It’s December 8, and the House and Senate have each passed their version of the tax reform bill. If you’re like most real estate investors, or Americans for that matter, you’ve probably been wondering how the passing of either bill would impact you, your earnings, your finances, and your investments.
We’ve poured through article after article, and most left us wondering how we could possibly share the link with our clients. We’re trying to educate, not confuse, after all.
Now, thanks to New York Times best-selling author Dean Graziosi, we have a simplified explanation that cuts through all the standard complexities.
In his Huff Post article, Graziosi breaks down the provisions from each bill.
In summary, both reduce the tax on pass-through business income — which is good news for most of us.
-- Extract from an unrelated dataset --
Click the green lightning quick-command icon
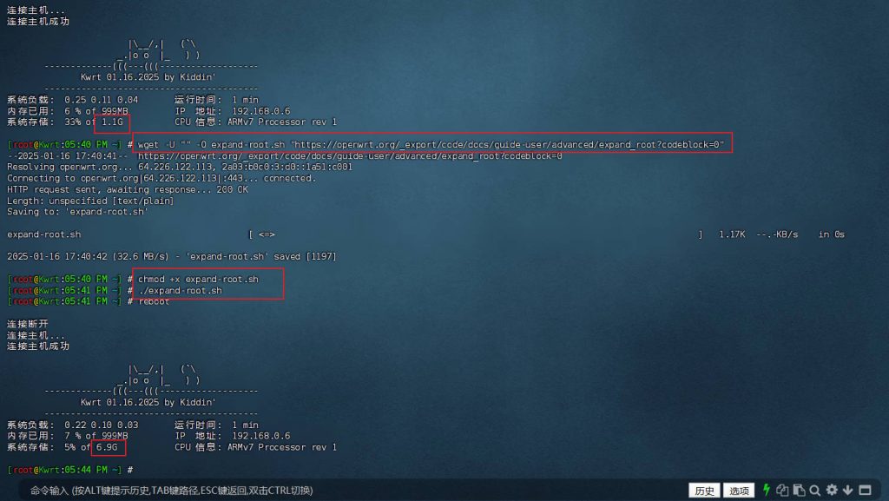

The majority of real estate investors conduct their business through sole proprietorships, partnerships, LLCs or S corporations, which are considered “pass-through” entities by the IRS. This means that the investor does not pay business income tax, but rather passes the income through to his/her personal tax return, and is taxed on this income based on the rate determined by the individual’s tax bracket and personal tax returns.
In other good news:
- Neither bill proposes any changes to the normal deductions for mortgage interest, property taxes, repairs, management, insurance, etc.
- There’s no mention in either bill of the 1031 Tax Deferred Exchange, which enables investors to defer capital gains taxes.